Crack that if you can, "Neo"!

Mike.

[wiak]

(The very fact of your even mentioning the concept of a hacked initrd.gz followed by "replacing" the official download ISO file, means that someone, somewhere, will already have read it and could already be formulating "ways & means". Have to be VERY careful what ya post, mate...)

For casual home use of computer, personally I don't think there is much to worry about - not with distros that the majority in the world are not using anyway. However, I think it is actually best to point out the dangers of user-contributions - you make many a contribution, so have I over many years, and I guess we are basically 'trusted' due to that long history of doing so. But that doesn't mean the community shouldn't be aware of the danger that some bad actor could suddenly appear and disturb this peaceful arena. Being aware of the type of attacks that could relatively easily be made is better than burying our heads in the sand and imagining such attacks are impossible. The initrd example was in retort to the comments about the 'apparent' safety of read-only sfs files - such safety is simply a dangerous illusion. Having said that, the forum members who develop distros here (and create and modify initrd and similarly complex files) are well known and 'trusted' - so it was a simple reminder how important the 'track record' of contributors is taken into account, especially when major system files are involved, prior to blindly installing their work. i.e. a little knowledge is a dangerous thing, but ignorance can lead to blindly unexpected disaster. That's why out there in the increasingly dangerous web environment there is big money for expert hackers to determine potential exploits so that these holes can be filled before we fall into them. Silence is not golden in the world of computer security.

[mikewalsh]

@wiak :-

I have to wonder, y'know..... Kinda makes me think that a good many exploits over the years may very well have been initially prompted by threat actors casually trawling community forums.....specifically these particular 'security' sub-forums, and looking for those "what-if" type of threads where this sort of thing is openly discussed on a publicly accessible website.

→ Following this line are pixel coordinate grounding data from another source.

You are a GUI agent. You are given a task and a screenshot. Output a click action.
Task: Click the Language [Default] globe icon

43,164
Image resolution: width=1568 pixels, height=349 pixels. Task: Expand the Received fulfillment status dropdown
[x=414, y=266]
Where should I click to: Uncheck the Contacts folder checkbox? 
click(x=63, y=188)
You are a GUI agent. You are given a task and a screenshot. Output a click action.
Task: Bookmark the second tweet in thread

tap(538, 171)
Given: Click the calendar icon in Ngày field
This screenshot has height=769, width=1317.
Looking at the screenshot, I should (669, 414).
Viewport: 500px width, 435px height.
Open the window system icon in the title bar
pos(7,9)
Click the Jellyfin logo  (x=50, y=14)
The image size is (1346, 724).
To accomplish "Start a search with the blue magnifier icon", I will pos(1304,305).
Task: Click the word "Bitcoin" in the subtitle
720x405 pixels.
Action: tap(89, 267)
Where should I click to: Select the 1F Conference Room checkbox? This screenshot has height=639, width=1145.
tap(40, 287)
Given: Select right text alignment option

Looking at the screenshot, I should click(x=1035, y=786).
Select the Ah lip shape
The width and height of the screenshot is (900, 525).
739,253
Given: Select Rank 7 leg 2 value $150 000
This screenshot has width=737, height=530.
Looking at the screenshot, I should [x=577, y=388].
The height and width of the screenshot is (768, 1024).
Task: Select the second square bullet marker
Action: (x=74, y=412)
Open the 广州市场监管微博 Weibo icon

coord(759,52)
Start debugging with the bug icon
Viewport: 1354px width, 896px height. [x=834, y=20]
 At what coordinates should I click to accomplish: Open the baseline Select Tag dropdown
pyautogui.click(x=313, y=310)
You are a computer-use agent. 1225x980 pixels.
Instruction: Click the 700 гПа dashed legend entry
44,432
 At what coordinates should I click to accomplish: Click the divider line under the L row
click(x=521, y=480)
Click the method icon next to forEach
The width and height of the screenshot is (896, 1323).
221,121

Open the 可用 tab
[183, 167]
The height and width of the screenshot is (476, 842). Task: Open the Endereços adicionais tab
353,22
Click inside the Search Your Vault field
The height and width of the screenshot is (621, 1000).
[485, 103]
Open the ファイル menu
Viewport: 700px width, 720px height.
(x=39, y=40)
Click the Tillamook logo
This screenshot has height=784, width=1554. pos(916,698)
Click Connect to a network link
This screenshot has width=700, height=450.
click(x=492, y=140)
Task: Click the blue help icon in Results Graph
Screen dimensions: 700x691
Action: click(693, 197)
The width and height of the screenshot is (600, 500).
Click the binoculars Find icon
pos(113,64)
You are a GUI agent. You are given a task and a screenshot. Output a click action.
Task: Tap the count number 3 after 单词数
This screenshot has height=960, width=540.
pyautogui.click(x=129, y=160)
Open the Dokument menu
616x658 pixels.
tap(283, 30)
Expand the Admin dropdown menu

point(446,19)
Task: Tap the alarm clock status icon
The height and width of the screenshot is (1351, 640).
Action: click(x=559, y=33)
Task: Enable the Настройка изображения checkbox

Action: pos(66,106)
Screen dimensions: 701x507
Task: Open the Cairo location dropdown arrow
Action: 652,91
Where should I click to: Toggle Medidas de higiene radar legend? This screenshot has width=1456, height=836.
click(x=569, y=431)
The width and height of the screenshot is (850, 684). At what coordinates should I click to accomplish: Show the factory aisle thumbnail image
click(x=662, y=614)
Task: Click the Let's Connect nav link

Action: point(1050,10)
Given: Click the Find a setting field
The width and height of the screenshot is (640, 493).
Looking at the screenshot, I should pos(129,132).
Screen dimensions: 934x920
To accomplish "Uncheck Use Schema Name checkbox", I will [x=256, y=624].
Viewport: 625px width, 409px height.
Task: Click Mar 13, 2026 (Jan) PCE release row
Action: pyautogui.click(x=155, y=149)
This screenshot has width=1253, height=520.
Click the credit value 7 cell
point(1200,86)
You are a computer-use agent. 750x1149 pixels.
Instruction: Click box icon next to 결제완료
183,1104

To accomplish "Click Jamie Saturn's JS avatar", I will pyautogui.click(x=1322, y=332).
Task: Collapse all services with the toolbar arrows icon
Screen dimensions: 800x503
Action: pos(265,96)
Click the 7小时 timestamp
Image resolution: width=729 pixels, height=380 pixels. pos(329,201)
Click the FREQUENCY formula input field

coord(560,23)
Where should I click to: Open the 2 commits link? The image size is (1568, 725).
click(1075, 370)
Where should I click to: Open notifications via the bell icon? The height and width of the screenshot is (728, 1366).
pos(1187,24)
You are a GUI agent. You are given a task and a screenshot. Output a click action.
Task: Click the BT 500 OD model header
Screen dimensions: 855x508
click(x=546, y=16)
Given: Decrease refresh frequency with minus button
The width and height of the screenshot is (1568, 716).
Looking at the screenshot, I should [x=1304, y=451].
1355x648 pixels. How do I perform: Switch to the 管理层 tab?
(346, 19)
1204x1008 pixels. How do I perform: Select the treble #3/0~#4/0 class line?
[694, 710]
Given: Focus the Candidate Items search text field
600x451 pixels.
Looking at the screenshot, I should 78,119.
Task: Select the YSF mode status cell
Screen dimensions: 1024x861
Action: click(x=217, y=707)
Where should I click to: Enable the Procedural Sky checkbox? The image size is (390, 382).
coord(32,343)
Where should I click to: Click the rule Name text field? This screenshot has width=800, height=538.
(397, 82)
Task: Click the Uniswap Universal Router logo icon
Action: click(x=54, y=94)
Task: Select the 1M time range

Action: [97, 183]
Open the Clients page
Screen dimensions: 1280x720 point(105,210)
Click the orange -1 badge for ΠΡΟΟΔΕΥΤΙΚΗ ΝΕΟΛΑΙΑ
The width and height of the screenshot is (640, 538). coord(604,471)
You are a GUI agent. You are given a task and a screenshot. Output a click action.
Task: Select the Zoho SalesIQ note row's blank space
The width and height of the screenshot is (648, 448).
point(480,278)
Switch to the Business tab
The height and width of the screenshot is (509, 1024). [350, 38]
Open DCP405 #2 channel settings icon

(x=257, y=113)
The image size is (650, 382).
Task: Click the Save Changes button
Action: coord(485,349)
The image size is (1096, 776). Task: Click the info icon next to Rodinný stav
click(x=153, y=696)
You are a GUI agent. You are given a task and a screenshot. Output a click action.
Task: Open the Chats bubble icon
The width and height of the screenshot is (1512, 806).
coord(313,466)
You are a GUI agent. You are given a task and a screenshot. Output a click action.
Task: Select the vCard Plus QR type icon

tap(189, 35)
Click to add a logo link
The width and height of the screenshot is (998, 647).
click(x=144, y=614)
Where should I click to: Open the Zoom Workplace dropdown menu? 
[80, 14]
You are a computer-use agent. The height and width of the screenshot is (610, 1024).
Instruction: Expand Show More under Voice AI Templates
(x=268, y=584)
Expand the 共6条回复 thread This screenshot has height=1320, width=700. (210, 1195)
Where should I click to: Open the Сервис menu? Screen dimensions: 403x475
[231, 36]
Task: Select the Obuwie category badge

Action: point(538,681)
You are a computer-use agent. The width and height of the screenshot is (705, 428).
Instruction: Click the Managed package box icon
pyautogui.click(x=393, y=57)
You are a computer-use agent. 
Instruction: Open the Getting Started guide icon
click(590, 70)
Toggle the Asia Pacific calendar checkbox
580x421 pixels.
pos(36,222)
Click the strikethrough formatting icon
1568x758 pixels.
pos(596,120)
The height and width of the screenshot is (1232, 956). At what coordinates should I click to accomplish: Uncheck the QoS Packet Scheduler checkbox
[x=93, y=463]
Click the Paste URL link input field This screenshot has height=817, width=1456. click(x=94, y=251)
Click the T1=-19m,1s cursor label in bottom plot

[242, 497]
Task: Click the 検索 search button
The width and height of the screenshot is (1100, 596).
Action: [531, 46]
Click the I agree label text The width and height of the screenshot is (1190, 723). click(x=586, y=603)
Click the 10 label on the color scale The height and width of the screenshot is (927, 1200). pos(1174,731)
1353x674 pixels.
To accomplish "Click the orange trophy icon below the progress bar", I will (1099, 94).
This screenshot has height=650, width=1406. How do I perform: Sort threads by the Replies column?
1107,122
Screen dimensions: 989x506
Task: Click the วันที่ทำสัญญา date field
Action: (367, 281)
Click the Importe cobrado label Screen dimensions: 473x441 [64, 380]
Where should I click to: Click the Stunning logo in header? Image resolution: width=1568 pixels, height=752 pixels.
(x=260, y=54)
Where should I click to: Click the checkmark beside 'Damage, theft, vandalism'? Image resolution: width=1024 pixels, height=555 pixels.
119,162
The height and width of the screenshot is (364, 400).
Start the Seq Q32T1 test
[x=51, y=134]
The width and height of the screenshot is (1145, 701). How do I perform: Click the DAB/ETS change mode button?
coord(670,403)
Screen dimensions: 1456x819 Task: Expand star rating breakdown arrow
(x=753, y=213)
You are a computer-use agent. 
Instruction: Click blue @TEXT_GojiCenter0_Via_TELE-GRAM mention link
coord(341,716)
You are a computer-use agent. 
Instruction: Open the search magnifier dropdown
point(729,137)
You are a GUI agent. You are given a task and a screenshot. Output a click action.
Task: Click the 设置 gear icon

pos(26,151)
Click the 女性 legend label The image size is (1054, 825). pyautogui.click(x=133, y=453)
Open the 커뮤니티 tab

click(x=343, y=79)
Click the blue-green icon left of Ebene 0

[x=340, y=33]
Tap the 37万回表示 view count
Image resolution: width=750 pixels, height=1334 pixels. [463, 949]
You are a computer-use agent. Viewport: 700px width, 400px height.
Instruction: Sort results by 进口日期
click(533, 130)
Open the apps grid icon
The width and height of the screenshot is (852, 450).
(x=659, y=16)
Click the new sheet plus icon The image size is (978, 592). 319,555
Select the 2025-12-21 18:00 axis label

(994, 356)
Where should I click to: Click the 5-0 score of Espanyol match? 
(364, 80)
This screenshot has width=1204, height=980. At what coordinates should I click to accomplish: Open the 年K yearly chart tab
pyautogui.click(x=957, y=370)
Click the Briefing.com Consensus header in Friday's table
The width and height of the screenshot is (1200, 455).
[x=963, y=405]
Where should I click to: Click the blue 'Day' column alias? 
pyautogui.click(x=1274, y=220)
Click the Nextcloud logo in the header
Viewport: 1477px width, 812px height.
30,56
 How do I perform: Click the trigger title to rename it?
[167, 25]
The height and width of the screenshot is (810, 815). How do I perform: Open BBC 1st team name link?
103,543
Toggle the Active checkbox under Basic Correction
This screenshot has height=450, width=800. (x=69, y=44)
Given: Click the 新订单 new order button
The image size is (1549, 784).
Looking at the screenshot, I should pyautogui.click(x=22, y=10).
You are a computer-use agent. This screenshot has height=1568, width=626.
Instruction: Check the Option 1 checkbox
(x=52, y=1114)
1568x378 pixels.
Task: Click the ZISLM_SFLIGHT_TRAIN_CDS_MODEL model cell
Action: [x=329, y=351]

And then "getting ideas"...

As for "track records"....mmm. The point is well taken, though for the life of me I can't understand why any regular contributor to a small community would even entertain the idea of such behaviour. Reputations are a hard-won thing; they're easily lost, and trust is usually difficult - if not impossible - to ever fully regain.

Such reputations are usually well-guarded, and jealously hoarded....

(*shrug*)

Mike.

[williwaw]

Thanks for the good ideas. Perhaps a way to verify the integrity of the os at each boot would be useful.

Are there any pups,dogs,etc. that lend themselves to being able to configure the loading (or unloading) of the savefile at boot time?

[Feek]

Are there any pups,dogs,etc. that lend themselves to being able to configure the loading (or unloading) of the savefile at boot time?

Not sure what you mean exactly.
Using more than one savefolder, the boot process stops (before loading the save) until is chosen which one to load. If "none" is chosen, it should be the same as pfix=ram.

I use reboot or shutdown for unloading of the currently loaded save.

A savefolder can be after right click duplicated on linux partition (only from outside - cannot be in use at the same time). Different savefolders can be used for different purposes.

I´m not certain about savefiles, in princip should be similar.

[mikewalsh]

Zero trust security model
https://en.wikipedia.org/wiki/Zero_Trust_Networks

Gawd. In other words, trust no-one.....and automatically assume that everybody else out there is up to no good, full of bad intentions, and out to make your life hell.

So this is the world we're living in. Marvellous....

Mike.

[8Geee]

Trust no-one model was tried in Dr Strangelove... it failed there too. Too many trusting individuals out numbered and out gunned the base. It appears a limited or selective trust policy is needed (end user in control).